Harry ve benim ilk randevumuzda gittiğimiz sahilin sesini hala duyabiliyorum.
Dalgaların sahile vuruş sesi, ileri ve geri... sanki bir şarkıyı anımsatıyor; şu an dinlediğim şarkıyı.
''Creep.''
Derin nefes al Louis derin nefes al. Banyoya doğru koştururken kendime söylüyordum.
Bugün sonunda o gündü.
Bütün notlarım, hikayelerim; daha da önemlisi hislerim, düşüncelerim...hepsi toplanıp koca bir portfolyo oluşturuyorlar.
Beklemek en zor şey galiba. Herkes bana bakıyor, onlarla benim çiçek çocuğum hakkında paylaştığım bilgileri düşünüp kızarıyorlar, fısıldaşıyorlar.
Bugün neden okulda olamadığını biliyorlar. Dün de neden okulda olamadığını biliyorlar. Herkes biliyor.
***
Parmaklarım titriyor. Kürsüdeyim ve kağıtlarımı düzenliyorum, slaytları kontrol ediyorum.
Bok gibiyim.
Belli oluyor mu acaba? Tabii ki oluyordur.
İşte sunum yapacak son kişi olmak bu yüzden kötü. Beklerken ızdırap çekiyorsun, en kötü senaryoları düşünüyorsun.
Her şey hazır olduğunda ışıklar kapandı ve baskıcı sessizliğin karşısında tek kaldım.
Ta ki sessizliği ben bozana kadar.
''Orgazm,'' Nefes verdim, tahtadan yapılmış kürsünün kenarını sıkıyordum. Sıkmaktan etim dışarıdaki karın beyaz rengini almıştı.
Normalde bu sunum yazın olacaktı fakat Bayan Hanna bunun gereksiz uzunlukta bir zaman olduğunu söyledi. Hak verdim zaten ben de o kadar uzun süre Harry'nin dosyasına takılı kalmak istememiştim.

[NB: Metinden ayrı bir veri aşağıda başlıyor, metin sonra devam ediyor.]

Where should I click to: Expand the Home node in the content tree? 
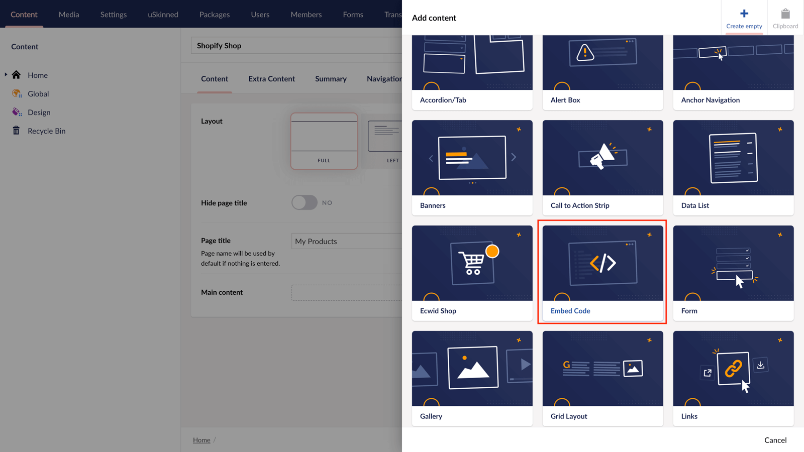pyautogui.click(x=5, y=75)
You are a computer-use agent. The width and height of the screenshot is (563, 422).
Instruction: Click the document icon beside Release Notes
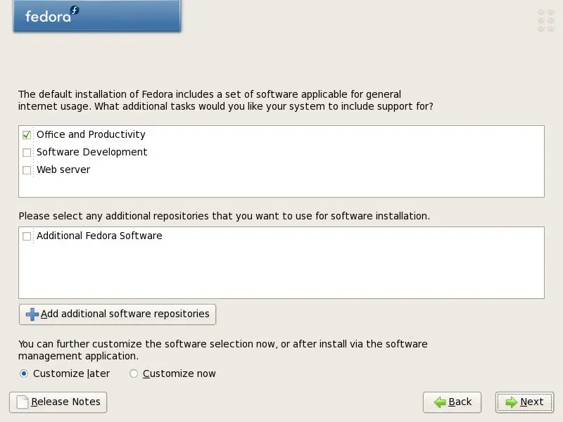[x=23, y=402]
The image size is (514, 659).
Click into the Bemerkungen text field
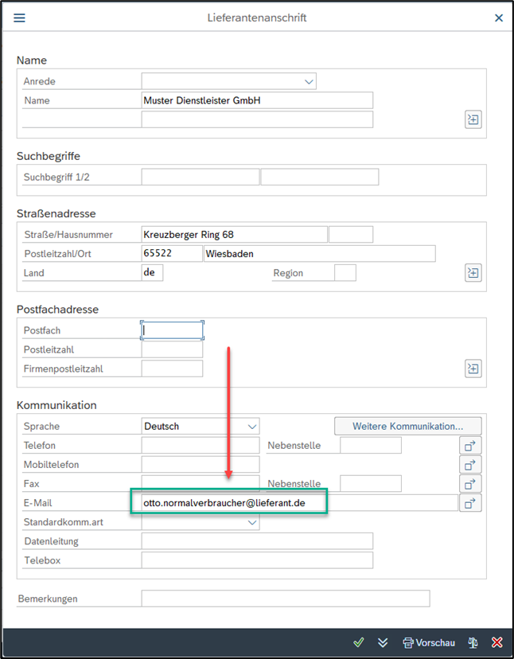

Fiziksel olarak çalışmayı tercih ederim. Umarım ne demek istediğimi anlamışsınızdır(şu an göz kırpıyorum bakın..
Şu an bir şeyler yemeyi ya da uyumayı çekiyor canım..ama bunu Harry için yapıyorum. Yapacağım son şey olsa bile yapmak zorundayım.
''Güldüğünüzü biliyorum,'' slayttaki ilk fotoğrafa bakış atmıştım.
Fotoğraf Harry'nin siyah beyaz bir fotoğrafıydı, yatağımdaydı ve bakmıyorken çekilmişti. Bukleleri gözlerine düşmüştü ve ışıklandırmayla birlikte yanağında süzülen, kristal göz yaşı belli oluyordu.
''Fakat bu gülünecek bir şey değil,'' dedim. Sonunda ses tonumu ayarlayabilmiştim.
''Bu. Bu acı çekmek, yaralanmak ve utanç duymak.'' Sesim keskindi. Şimdiden bana suçluymuşum gibi bakan gözler belirmişti.
Diğer slayta geçtim. Bu fotoğraf öncekinden daha renkli, daha neşeliydi. Benim ve Harry'nin arabamdayken öpüştüğümüz bir fotoğrafımızdı. Gülümsemelerimiz birbirini çekmiş ve bir öpücükte buluşmuşlardı, Harry'nin sırıtışının yanından bir gamzesi de utangaçça kendini gösteriyordu.
Birkaç öksürme sesi duyulmuş, ekrandaki görüntüyü değiştirmem le gözlerini kaçıranlar olmuştu. Bayan Hanna hepsinin susturdu ve bana devam etmem için sözü geri verdi.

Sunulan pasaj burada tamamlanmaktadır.